What is required
Show, from the records below, all lines that contain the word "Given".

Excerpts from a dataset
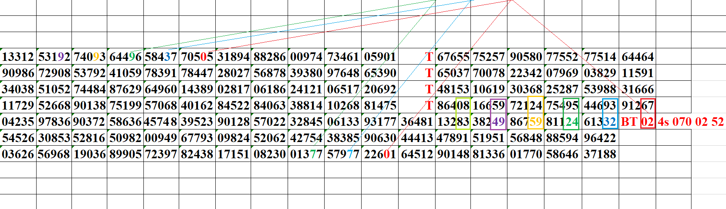
Task: Click cell 70505 with red digits
Action: 197,57
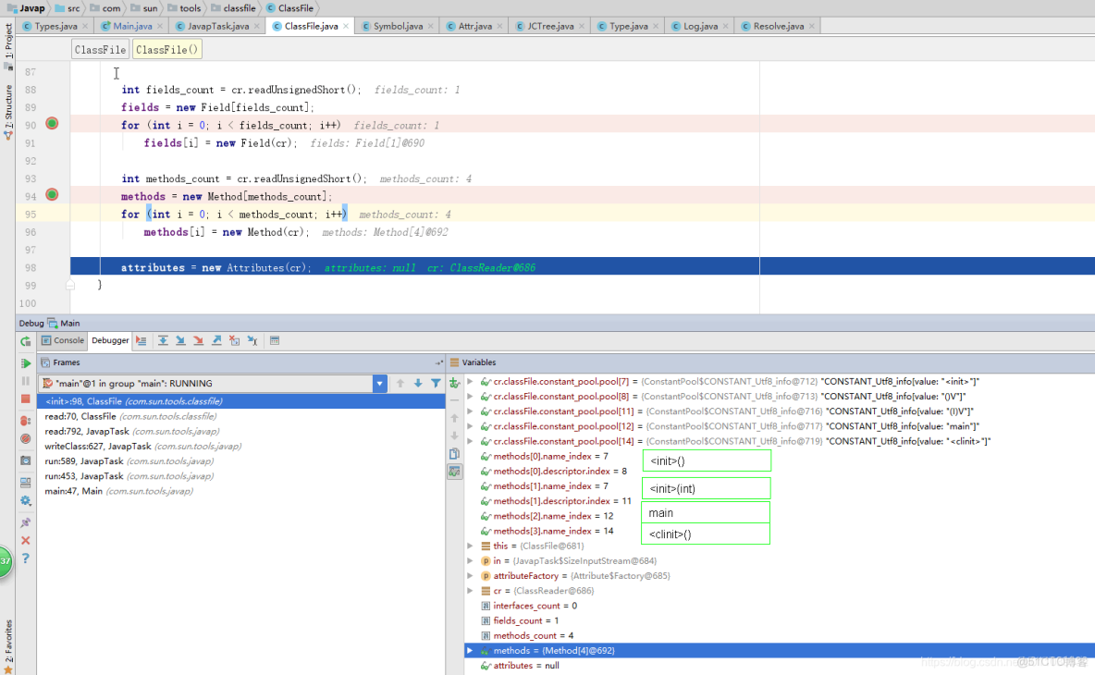Viewport: 1095px width, 675px height.
Task: Mute all breakpoints
Action: pos(23,436)
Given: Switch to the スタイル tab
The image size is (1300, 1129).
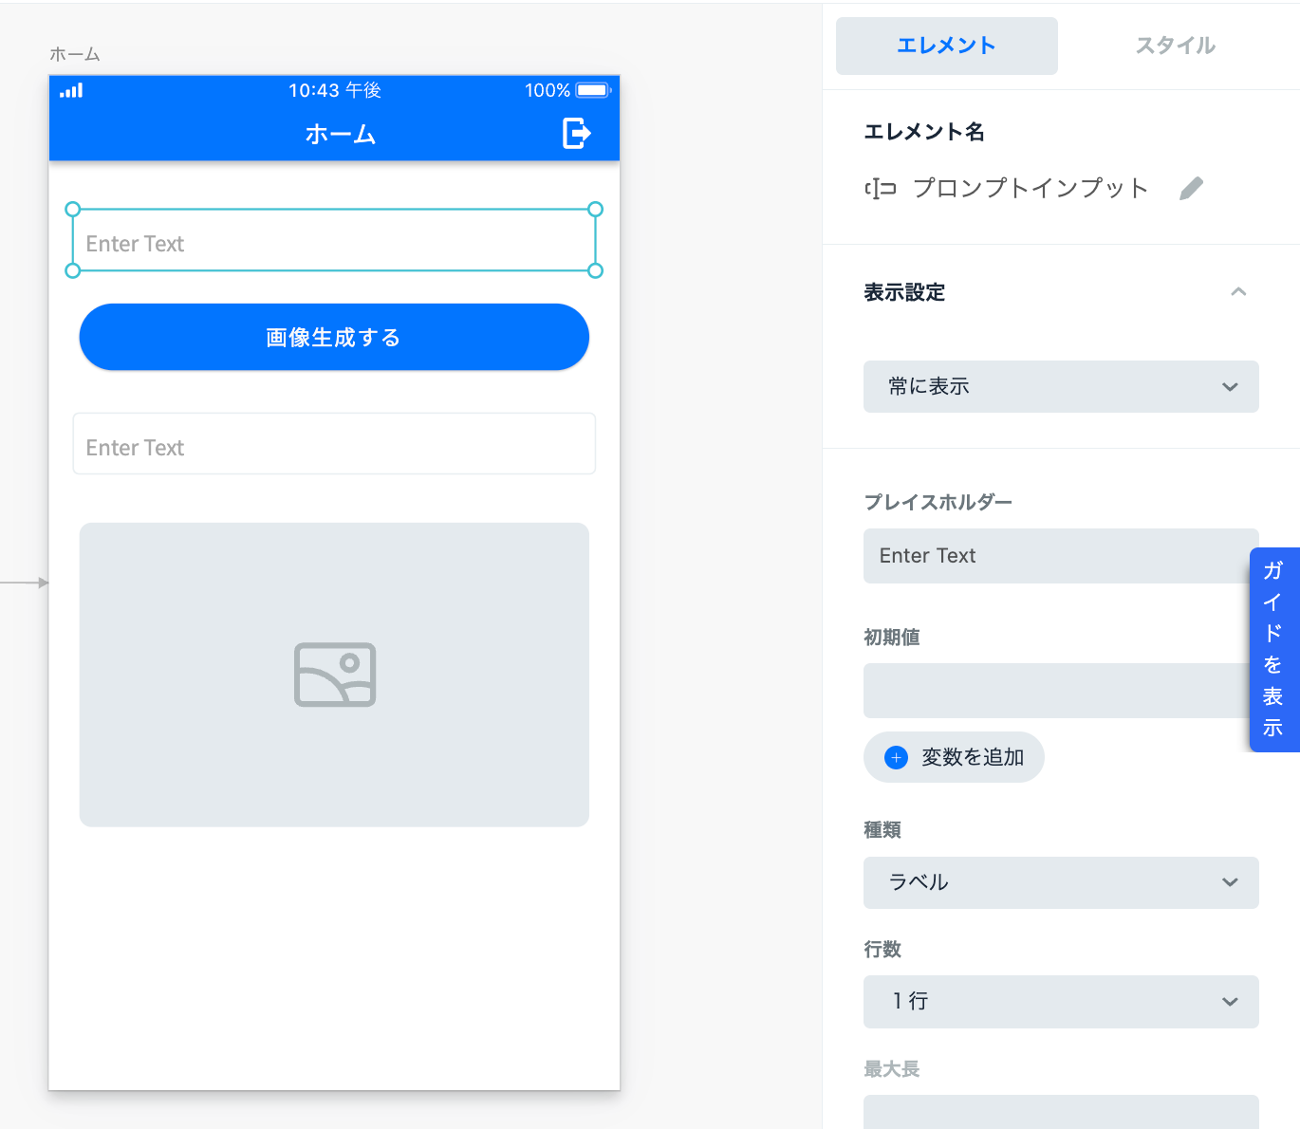Looking at the screenshot, I should [1175, 46].

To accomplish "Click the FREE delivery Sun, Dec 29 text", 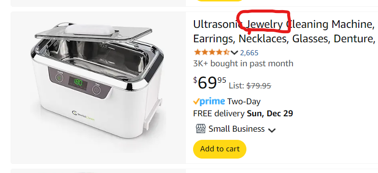I will point(243,113).
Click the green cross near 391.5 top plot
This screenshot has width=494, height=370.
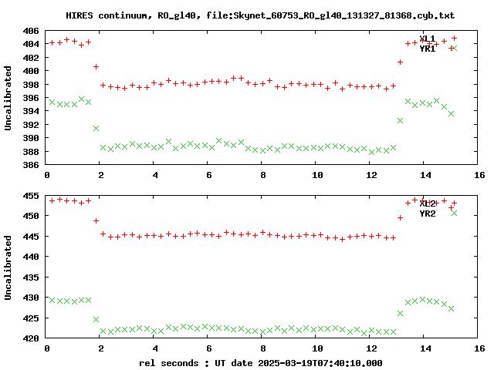96,129

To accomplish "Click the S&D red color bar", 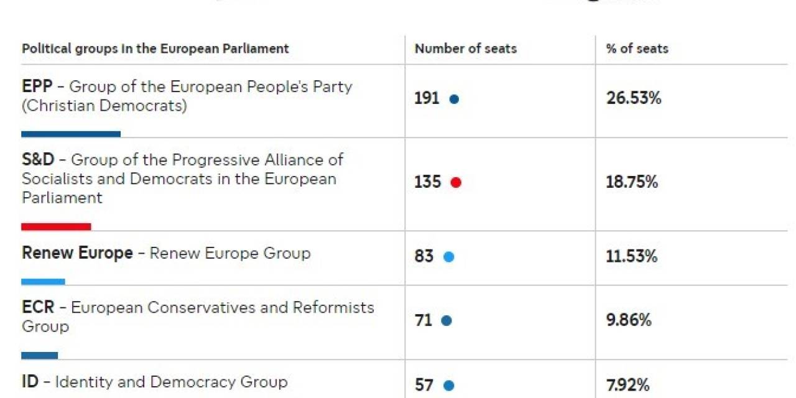I will tap(56, 226).
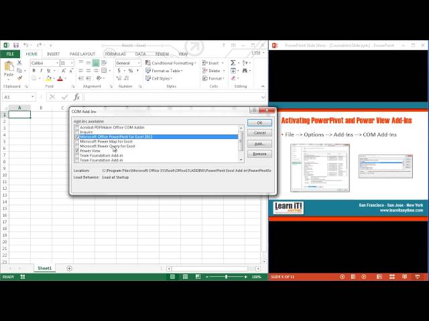Switch to the INSERT ribbon tab
This screenshot has width=429, height=321.
[53, 54]
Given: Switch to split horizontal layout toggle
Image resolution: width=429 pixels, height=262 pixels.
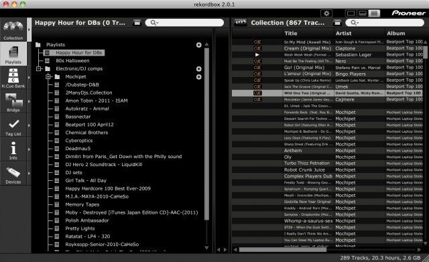Looking at the screenshot, I should (363, 13).
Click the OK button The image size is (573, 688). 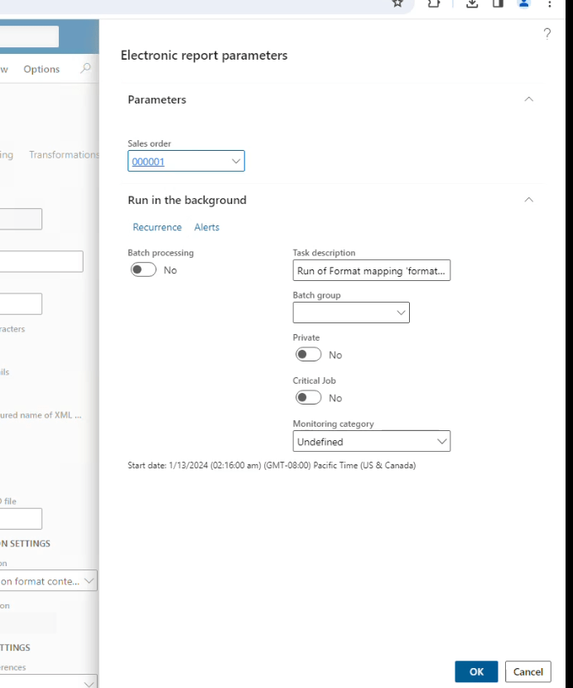pyautogui.click(x=476, y=671)
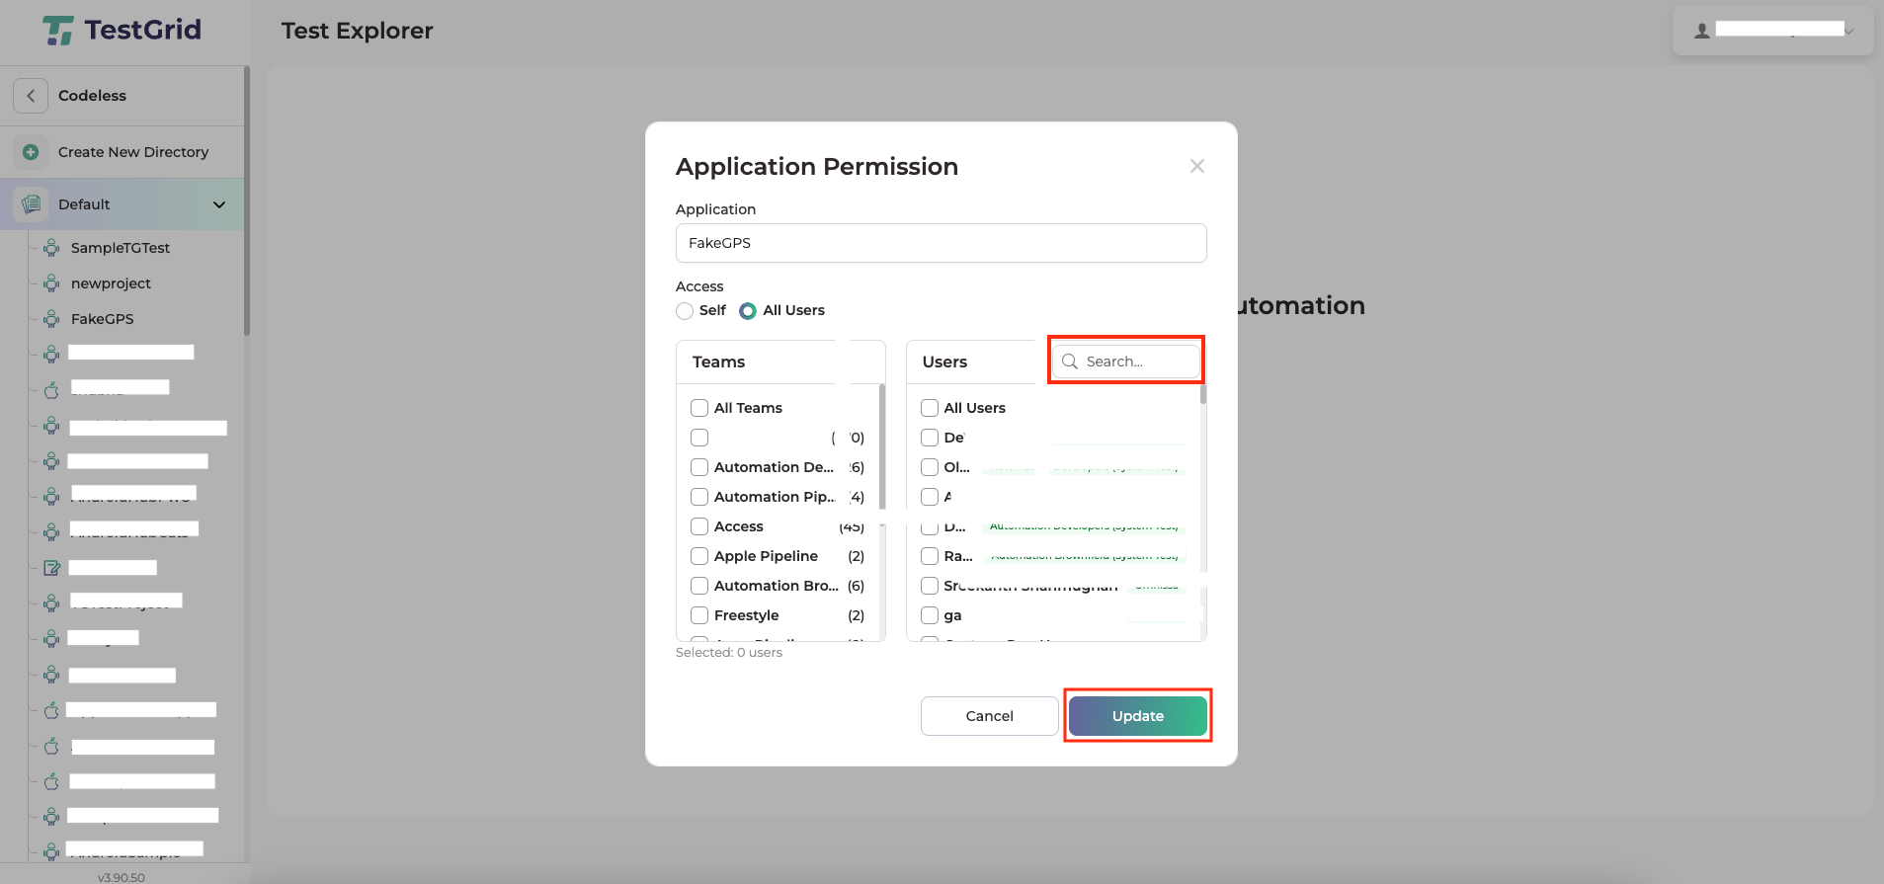1884x884 pixels.
Task: Click the Update button
Action: (1137, 716)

Exercise answer
Given: Switch to the スタイル tab
Given: Switch to split horizontal layout toggle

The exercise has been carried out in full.